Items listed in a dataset

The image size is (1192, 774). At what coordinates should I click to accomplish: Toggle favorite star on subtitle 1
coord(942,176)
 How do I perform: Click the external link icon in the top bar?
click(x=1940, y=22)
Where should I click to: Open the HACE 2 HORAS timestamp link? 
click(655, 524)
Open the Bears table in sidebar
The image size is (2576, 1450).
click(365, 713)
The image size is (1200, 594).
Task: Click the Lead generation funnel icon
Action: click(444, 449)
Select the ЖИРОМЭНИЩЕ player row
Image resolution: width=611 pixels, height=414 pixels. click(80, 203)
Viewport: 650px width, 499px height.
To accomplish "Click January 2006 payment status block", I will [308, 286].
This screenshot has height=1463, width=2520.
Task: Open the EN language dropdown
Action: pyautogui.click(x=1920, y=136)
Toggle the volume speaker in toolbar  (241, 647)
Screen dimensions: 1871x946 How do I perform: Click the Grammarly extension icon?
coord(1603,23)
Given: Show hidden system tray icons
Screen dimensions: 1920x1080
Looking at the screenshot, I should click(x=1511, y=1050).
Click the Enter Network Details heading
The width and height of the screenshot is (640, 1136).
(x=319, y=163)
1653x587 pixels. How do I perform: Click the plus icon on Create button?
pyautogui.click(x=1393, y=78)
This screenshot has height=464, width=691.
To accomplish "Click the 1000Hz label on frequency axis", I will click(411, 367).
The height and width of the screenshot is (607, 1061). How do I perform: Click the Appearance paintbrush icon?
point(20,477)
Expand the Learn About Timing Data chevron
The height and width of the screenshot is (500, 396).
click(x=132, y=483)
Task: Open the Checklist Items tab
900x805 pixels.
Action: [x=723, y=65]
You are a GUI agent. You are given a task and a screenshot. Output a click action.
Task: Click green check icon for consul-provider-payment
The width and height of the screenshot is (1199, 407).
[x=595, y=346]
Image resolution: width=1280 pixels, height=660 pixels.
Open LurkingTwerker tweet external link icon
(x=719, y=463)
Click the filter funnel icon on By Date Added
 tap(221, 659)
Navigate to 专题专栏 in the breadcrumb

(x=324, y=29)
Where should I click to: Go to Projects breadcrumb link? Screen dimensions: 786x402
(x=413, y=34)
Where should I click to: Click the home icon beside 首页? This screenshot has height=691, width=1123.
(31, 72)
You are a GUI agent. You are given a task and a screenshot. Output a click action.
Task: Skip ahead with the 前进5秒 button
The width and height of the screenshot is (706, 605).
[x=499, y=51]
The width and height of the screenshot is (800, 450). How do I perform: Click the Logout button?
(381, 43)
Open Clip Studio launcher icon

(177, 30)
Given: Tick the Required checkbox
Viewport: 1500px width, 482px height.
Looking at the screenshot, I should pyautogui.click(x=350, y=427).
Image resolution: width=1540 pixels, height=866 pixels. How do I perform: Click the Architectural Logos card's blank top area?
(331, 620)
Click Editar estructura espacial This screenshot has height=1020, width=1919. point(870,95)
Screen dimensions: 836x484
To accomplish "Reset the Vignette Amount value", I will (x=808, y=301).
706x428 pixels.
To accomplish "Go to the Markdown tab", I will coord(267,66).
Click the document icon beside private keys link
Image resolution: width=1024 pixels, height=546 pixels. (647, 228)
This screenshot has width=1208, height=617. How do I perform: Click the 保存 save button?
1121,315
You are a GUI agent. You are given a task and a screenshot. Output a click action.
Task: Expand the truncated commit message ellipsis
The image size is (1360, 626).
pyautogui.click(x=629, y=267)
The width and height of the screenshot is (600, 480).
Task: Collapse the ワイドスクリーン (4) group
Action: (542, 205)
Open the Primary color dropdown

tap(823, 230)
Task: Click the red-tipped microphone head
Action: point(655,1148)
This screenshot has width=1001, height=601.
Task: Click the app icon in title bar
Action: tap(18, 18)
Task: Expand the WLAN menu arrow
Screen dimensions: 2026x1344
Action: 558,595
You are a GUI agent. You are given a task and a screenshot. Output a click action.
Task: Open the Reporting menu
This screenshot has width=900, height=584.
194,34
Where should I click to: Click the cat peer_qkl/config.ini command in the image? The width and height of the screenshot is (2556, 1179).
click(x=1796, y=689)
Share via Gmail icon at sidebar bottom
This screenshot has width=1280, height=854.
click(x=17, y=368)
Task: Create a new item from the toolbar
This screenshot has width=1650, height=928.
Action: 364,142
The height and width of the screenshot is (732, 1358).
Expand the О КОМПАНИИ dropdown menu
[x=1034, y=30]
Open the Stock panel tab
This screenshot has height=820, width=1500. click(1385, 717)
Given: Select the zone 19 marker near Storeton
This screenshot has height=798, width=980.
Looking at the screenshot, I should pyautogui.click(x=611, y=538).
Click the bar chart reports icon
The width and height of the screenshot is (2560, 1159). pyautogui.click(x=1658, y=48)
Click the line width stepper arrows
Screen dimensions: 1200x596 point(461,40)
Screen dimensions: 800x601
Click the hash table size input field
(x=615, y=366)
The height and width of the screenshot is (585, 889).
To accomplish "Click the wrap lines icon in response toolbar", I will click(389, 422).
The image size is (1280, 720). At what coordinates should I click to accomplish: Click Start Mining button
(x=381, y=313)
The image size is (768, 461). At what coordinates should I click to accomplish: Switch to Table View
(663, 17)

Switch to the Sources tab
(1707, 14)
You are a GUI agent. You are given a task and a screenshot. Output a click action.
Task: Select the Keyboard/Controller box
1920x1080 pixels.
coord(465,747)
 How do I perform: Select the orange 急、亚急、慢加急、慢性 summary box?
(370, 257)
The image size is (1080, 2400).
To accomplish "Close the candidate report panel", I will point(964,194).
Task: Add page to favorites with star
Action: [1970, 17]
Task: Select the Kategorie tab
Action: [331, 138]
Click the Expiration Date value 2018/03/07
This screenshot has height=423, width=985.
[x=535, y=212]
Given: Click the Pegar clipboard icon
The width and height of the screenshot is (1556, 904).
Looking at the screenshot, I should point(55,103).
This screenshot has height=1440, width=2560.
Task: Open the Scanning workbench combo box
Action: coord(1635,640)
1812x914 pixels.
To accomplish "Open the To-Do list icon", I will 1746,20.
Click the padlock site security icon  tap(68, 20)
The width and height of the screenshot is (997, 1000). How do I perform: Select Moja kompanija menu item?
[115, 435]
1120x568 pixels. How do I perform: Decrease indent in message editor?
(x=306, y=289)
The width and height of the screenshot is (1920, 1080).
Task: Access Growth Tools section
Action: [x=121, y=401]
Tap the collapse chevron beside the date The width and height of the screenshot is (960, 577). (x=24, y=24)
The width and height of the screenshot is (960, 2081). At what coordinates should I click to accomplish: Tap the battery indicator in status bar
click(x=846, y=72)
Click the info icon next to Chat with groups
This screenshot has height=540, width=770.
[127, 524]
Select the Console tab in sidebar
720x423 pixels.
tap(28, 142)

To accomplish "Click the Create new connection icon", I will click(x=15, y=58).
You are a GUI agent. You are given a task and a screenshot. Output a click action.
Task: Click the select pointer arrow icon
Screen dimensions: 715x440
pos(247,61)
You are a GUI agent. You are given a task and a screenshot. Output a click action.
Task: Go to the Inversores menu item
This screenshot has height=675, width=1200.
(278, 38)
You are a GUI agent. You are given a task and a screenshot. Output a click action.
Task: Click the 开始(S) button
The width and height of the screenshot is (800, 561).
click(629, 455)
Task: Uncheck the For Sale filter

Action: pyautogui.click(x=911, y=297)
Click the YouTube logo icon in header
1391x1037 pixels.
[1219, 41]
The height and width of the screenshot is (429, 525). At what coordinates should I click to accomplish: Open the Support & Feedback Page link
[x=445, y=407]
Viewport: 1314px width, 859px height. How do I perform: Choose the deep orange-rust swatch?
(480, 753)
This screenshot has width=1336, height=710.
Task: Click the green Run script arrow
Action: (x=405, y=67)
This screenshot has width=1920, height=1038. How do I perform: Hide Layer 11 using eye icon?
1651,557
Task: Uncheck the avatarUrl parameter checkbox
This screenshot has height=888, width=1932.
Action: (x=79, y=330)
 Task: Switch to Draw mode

| TASK GOAL |
Please rewrite the stretch of rows from the line containing "Click the padlock" through the line containing "pos(247,61)", with "GUI agent" replaced by "interface agent" and nothing else changed.

| EXPECTED ANSWER |
Click the padlock site security icon  tap(68, 20)
The width and height of the screenshot is (997, 1000). How do I perform: Select Moja kompanija menu item?
[115, 435]
1120x568 pixels. How do I perform: Decrease indent in message editor?
(x=306, y=289)
The width and height of the screenshot is (1920, 1080).
Task: Access Growth Tools section
Action: [x=121, y=401]
Tap the collapse chevron beside the date The width and height of the screenshot is (960, 577). (x=24, y=24)
The width and height of the screenshot is (960, 2081). At what coordinates should I click to accomplish: Tap the battery indicator in status bar
click(x=846, y=72)
Click the info icon next to Chat with groups
This screenshot has height=540, width=770.
[127, 524]
Select the Console tab in sidebar
720x423 pixels.
tap(28, 142)

To accomplish "Click the Create new connection icon", I will click(x=15, y=58).
You are a interface agent. You are given a task and a screenshot. Output a click action.
Task: Click the select pointer arrow icon
Screen dimensions: 715x440
pos(247,61)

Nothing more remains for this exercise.